# BMW F25 12/2014 Multifunction steering wheel retrofit



## ALFAinBMW (Oct 14, 2016)

Greetings,

I am having trouble retrofiting multifunction buttons on a sport steering wheel in a F25 20dx 12/2014.

I installed the buttons, put a wire between pin 12 on SZL (coil spring) and pin 34 JBBFE for K-Line_11. Added 249 and 544 to VO code and coded all ECUs in the car.

The problem is, the MF buttons do not illuminate and do not function. ISTA gives me an error for no communication on K-Line_11 and no response from MF buttons.

I am out of ideas, please help!


----------



## uragan1987 (Aug 30, 2015)

you removed old 710 or 255?


----------



## ALFAinBMW (Oct 14, 2016)

No, have not done that. Only added 249 and 544.

The car did not have any MF buttons before.


----------



## uragan1987 (Aug 30, 2015)

> put a wire between pin 12 on SZL (coil spring) and pin 34 JBBFE for K-Line_11


check:
FUSE13
FUSE24

Whats about A83 Connector 6, is it connected to A153 Connector 2?


----------



## ALFAinBMW (Oct 14, 2016)

yes, it is. Triple checked. I also tried running K-Line_11 wire directly from JBBFE to A153 pin 2. No luck. Fuse 24 and 13 are ok.


----------



## uragan1987 (Aug 30, 2015)

I have 2012 F25, so i can only compare with my SVT
check:

JBBFE -> F25_LIN_VARIANTE_MFL =mfl_dcc_sport (i have paddles) (try for you "mfl_dcc_basic")
JBBFE -> F25_MFL_VERBAUT = aktiv

ICMQL -> C_Fahrfunktion = dcc
ICMQL -> C_MF_Lenkrad = verbaut


----------



## ALFAinBMW (Oct 14, 2016)

Checked the coding, everything is the same. Also tried _basic. No luck. The MF butons do give a voltage signal on k-lin_11 pin.


----------



## ALFAinBMW (Oct 14, 2016)

Anyone else have an idea? I know that I need to change the instrument cluster for the cruise control function, but I am lost why the multifunction buttons for the radio do not work. Today I even tried a different set of buttons but the exact same result. No illumination.

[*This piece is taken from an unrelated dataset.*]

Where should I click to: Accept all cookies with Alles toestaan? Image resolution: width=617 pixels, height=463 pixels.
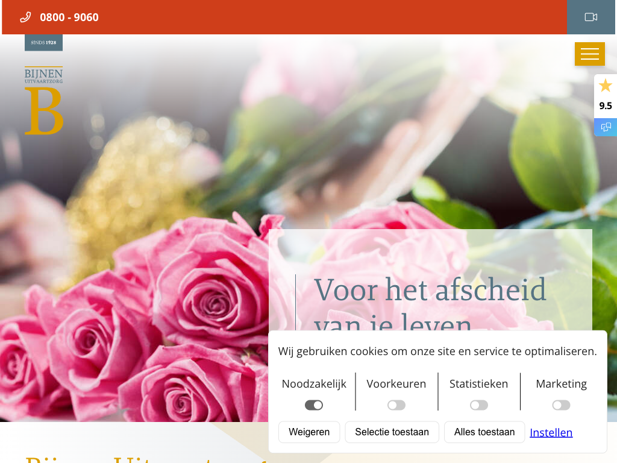pos(484,432)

Do I need to change the JBBFE??


----------



## uragan1987 (Aug 30, 2015)

if you still have error at ISTA/D with LIN connection, just make pics from every connector where you did a change
and of ECUs, maybe we can see the problem


----------



## advdecor (Oct 29, 2016)

Did you find a solution?
Have same issue right now


----------



## ALFAinBMW (Oct 14, 2016)

OK, I would like to share a possible solution, but I do not have the car to prove it works, because I didn't have contact with the owner since my failed attempt last year.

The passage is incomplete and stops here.